§ **Task brief**:
Rewrite the material below, substituting "listed word" for "given word" wherever it occurs and leaving everything else unchanged. Leave the pictures out of your answer.

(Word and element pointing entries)
^^^^^^^^

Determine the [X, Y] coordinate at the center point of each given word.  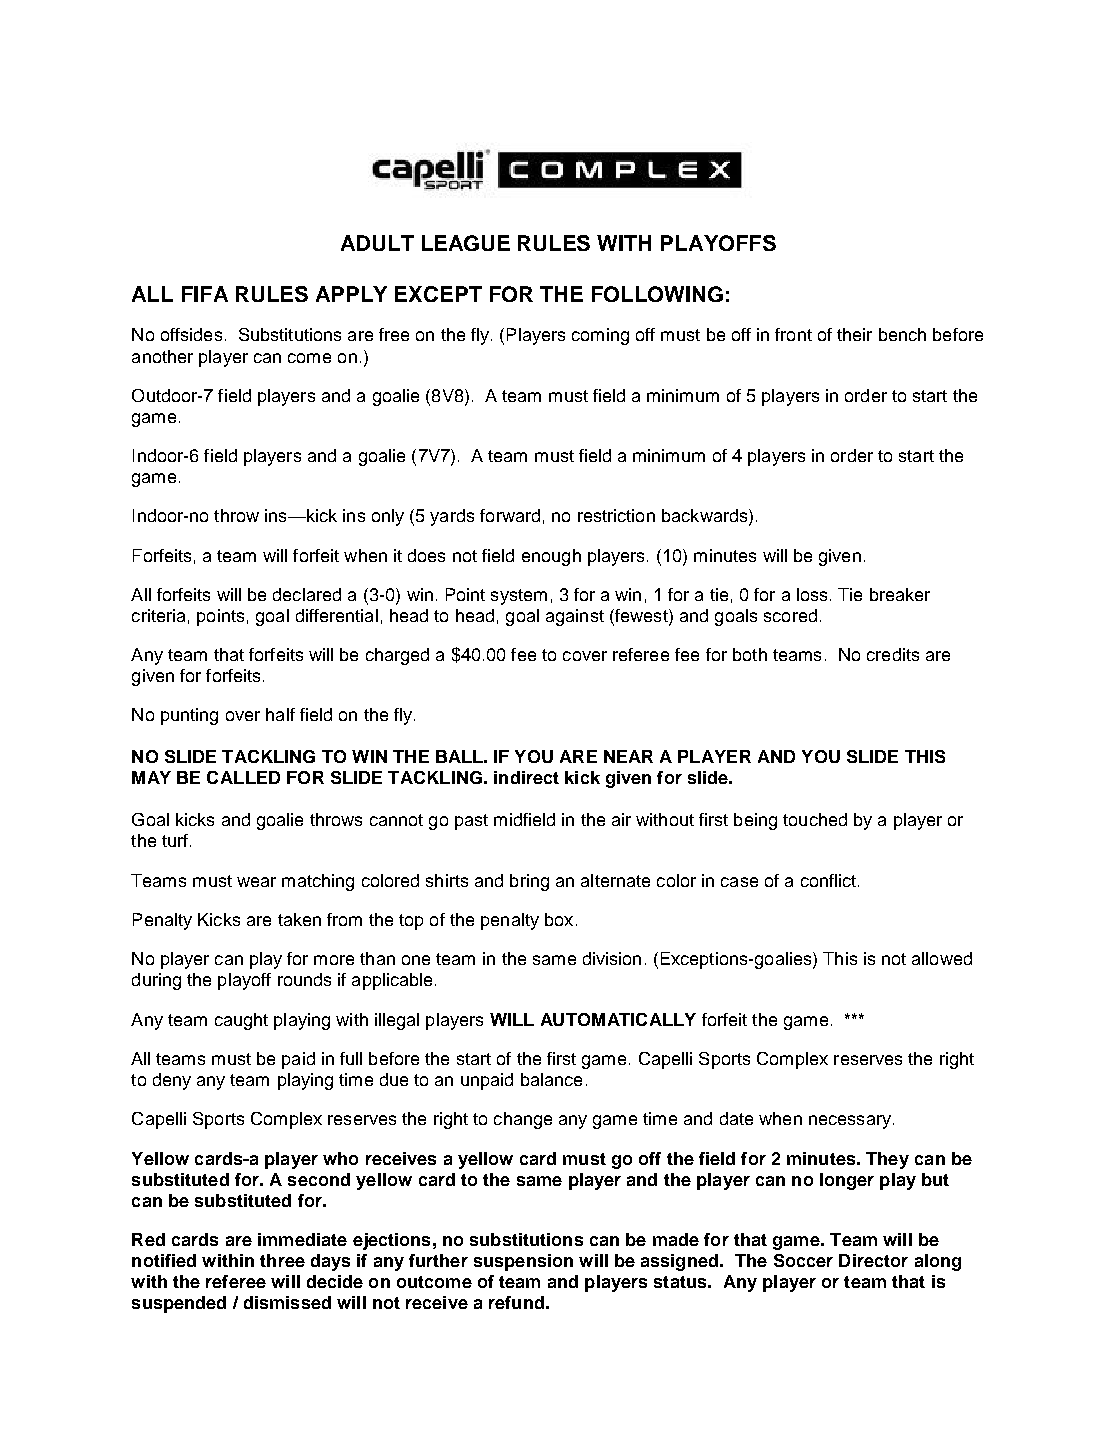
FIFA [205, 294]
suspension [523, 1262]
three [282, 1260]
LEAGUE [466, 243]
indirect [526, 777]
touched [815, 819]
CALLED [243, 777]
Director [873, 1260]
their [854, 334]
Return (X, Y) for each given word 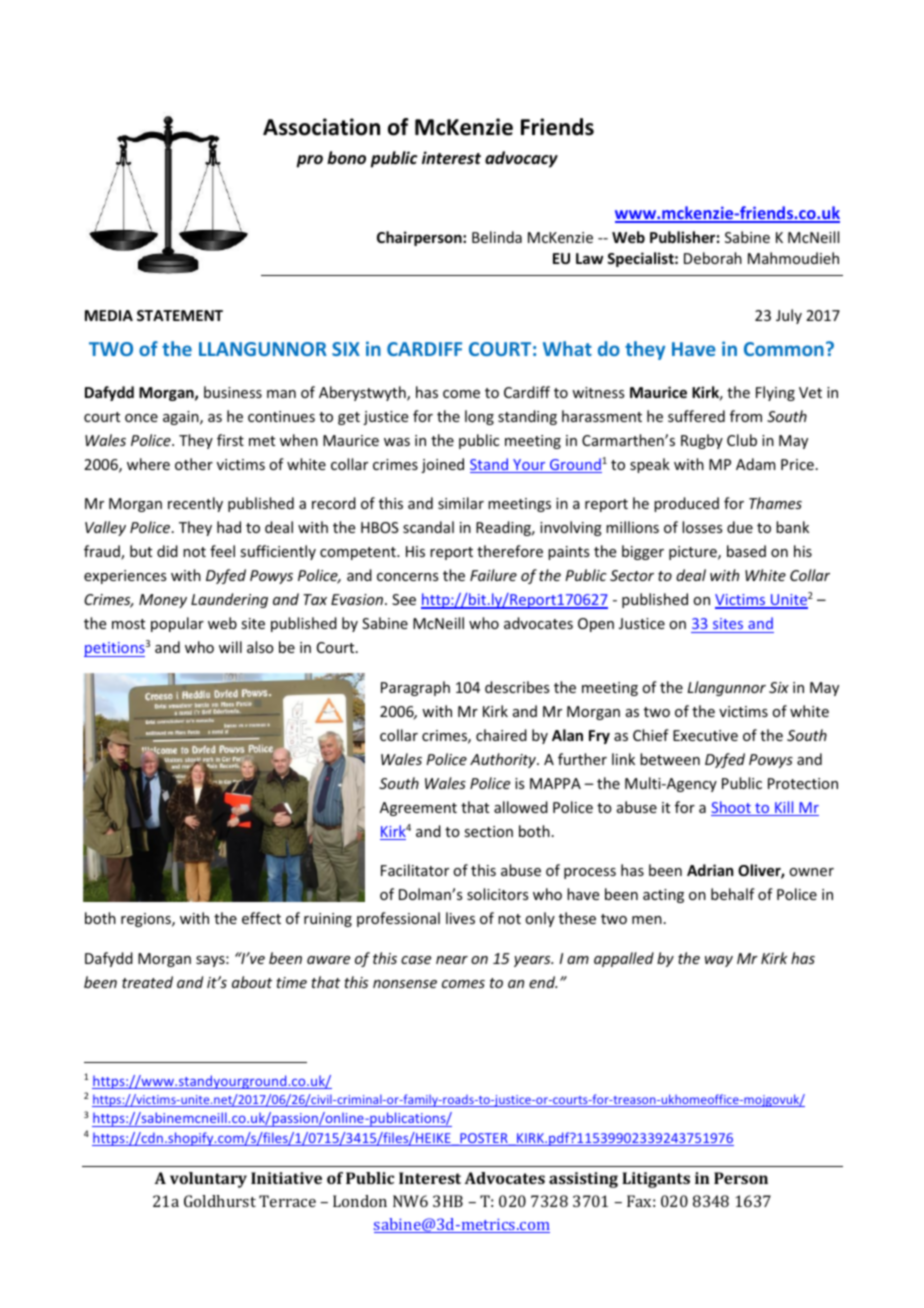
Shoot (732, 808)
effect (261, 918)
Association (321, 127)
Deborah (713, 258)
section (488, 831)
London (360, 1201)
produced (686, 504)
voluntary (208, 1180)
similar (461, 503)
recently (195, 504)
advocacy (521, 159)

^^^^^^^^

§ **Complete response**:
Determine the [X, Y] coordinate at the center point of each listed word.  
FIFA [205, 294]
suspension [523, 1262]
three [282, 1260]
LEAGUE [466, 243]
indirect [526, 777]
touched [815, 819]
CALLED [243, 777]
Director [873, 1260]
their [854, 334]
Return (X, Y) for each listed word 
Shoot (732, 808)
effect (261, 918)
Association (321, 127)
Deborah (713, 258)
section (488, 831)
London (360, 1201)
produced (686, 504)
voluntary (208, 1180)
similar (461, 503)
recently (195, 504)
advocacy (521, 159)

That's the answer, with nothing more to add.